Biology-Inspired techniques for Self-Organization in dynamic Networks


BISON will explore the use of ideas derived from complex adaptive systems (CAS) to enable the construction of robust and self-organizing information systems for deployment in highly dynamic network environments. BISON will cast solutions to important problems arising in Ad-Hoc and Virtual networks, P2P and Grid computing systems as desirable global properties that systems should exhibit. We will then search for CAS, which can bring about these global properties. Yet BISON will seek to go even further by working to systematize this process to develop a coherent set of heuristics that can guide the search for CAS giving a desired global behaviour. Progress in this direction will give us a systematic framework for constructing solutions to the original problem that inherit the attributes of CAS, including self-repair and self-organization. We expect to achieve this goal by restricting the class of problems and by drawing inspiration from natural systems like insect colonies and immune networks.

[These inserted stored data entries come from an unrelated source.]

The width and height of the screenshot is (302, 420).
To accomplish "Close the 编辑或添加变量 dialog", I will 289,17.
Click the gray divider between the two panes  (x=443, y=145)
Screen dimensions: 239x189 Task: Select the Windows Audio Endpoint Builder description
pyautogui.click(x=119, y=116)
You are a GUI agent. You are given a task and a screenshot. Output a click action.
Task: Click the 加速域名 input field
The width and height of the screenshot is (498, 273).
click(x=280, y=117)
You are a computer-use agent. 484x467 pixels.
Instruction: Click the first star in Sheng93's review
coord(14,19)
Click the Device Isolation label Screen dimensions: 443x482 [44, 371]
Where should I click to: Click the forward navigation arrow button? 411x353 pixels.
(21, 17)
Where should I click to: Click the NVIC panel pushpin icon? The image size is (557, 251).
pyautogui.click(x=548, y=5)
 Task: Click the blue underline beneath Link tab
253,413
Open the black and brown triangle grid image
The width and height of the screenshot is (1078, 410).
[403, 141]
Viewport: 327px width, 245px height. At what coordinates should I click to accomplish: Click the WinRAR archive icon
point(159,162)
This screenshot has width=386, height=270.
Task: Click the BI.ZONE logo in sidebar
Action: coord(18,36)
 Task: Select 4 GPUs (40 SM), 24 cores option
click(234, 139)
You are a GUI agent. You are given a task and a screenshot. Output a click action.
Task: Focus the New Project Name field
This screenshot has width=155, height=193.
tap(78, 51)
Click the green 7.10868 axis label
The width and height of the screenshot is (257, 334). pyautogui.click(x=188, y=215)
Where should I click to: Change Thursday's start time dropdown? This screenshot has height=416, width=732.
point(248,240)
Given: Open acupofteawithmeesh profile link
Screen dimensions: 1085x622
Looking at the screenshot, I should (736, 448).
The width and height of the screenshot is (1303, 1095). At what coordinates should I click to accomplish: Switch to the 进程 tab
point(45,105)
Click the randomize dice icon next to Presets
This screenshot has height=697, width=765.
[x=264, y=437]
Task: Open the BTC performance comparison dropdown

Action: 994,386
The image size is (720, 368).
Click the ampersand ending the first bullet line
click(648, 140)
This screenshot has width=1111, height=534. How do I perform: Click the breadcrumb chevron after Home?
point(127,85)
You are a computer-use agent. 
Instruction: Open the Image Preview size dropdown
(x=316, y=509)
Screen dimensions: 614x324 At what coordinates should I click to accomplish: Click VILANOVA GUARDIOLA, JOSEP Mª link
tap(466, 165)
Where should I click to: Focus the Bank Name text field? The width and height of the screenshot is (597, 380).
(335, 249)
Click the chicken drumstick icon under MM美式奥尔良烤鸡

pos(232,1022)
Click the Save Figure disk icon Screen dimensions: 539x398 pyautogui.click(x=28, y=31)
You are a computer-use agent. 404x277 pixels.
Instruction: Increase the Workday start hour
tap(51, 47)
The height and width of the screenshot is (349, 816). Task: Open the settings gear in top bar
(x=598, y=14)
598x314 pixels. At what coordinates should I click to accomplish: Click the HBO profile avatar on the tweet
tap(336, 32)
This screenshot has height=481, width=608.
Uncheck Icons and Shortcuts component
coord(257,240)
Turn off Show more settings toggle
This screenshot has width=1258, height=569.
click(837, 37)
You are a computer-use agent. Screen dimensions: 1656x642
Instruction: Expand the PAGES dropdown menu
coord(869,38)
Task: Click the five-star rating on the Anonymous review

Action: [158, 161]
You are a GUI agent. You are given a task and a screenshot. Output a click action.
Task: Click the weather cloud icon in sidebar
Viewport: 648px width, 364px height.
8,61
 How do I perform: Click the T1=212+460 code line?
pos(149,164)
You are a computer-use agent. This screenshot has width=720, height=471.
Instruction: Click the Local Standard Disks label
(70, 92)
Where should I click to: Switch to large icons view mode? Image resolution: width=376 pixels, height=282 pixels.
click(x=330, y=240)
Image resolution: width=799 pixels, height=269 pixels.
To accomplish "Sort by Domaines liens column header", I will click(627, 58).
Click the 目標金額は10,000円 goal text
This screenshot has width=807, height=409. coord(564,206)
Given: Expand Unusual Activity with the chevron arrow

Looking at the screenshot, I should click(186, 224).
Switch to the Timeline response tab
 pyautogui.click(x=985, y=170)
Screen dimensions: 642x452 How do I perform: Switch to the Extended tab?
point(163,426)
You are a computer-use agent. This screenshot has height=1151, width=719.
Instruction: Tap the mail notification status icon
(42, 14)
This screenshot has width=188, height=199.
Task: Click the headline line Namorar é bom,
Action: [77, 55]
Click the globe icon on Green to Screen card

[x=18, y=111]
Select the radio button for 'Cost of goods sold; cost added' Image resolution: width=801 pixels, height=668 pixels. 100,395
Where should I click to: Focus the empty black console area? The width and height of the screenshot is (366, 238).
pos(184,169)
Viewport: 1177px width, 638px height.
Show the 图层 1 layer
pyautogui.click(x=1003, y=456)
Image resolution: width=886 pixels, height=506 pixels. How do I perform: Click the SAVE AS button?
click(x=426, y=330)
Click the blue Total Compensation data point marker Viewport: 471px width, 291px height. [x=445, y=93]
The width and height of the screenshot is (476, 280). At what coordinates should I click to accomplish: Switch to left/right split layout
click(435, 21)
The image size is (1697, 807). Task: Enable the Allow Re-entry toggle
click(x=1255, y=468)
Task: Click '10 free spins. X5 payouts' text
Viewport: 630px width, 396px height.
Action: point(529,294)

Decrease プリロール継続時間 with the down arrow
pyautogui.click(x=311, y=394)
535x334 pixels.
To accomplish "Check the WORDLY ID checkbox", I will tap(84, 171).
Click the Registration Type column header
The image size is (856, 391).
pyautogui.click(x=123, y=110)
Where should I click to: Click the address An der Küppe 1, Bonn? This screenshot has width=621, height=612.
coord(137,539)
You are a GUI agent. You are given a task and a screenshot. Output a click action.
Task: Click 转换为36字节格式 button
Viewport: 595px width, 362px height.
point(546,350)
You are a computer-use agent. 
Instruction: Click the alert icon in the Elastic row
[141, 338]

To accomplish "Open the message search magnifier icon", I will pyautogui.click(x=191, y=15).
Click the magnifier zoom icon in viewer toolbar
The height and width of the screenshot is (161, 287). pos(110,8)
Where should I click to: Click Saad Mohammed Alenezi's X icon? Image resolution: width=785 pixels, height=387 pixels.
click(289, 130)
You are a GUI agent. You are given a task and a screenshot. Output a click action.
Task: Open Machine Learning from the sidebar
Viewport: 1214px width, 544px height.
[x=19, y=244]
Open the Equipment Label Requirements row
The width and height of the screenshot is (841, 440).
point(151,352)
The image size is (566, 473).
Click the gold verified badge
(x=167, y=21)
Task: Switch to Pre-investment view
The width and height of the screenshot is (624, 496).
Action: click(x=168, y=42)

The complexity of modern Network Information Systems (NIS) has reached a level that puts them beyond our ability to deploy, manage and keep functioning correctly through traditional techniques. Part of the problem is due to the sheer size that these systems may reach with millions of users and millions of interconnected devices. The other aspect of the problem is due to the extremely complex interactions that may result among components even when their numbers are modest. Our current understanding of these systems is such that minor perturbations in some remote corner of the system will often have unforeseen, and at times catastrophic, global repercussions. In addition to being fragile, many situations arising from the highly dynamic environment in which they are deployed require manual intervention to keep NIS functioning. What is required is a paradigm shift in confronting the complexity explosion problem to enable building robust NIS that are self-organizing and self-repairing. BISON proposes to draw inspiration from biological processes and develop techniques and tools for building robust, self-organizing and self-repairing NIS as ensembles of autonomous agents that mimic the behaviour of social insects and immune networks. What renders this approach particularly attractive from a dynamic network perspective is that global properties like adaptation, self-organization and robustness are achieved without explicitly programming them into the individual artificial agents. Yet, given large enough colonies of agents, the global behaviour is surprisingly adaptive and can cope with arbitrary initial conditions, unforeseen scenarios, and variations in the environment or presence of deviant agents. This represents a radical shift from traditional algorithmic techniques to that of obtaining the desired system properties as a result of emergent behaviour that often involves evolution, adaptation, or learning.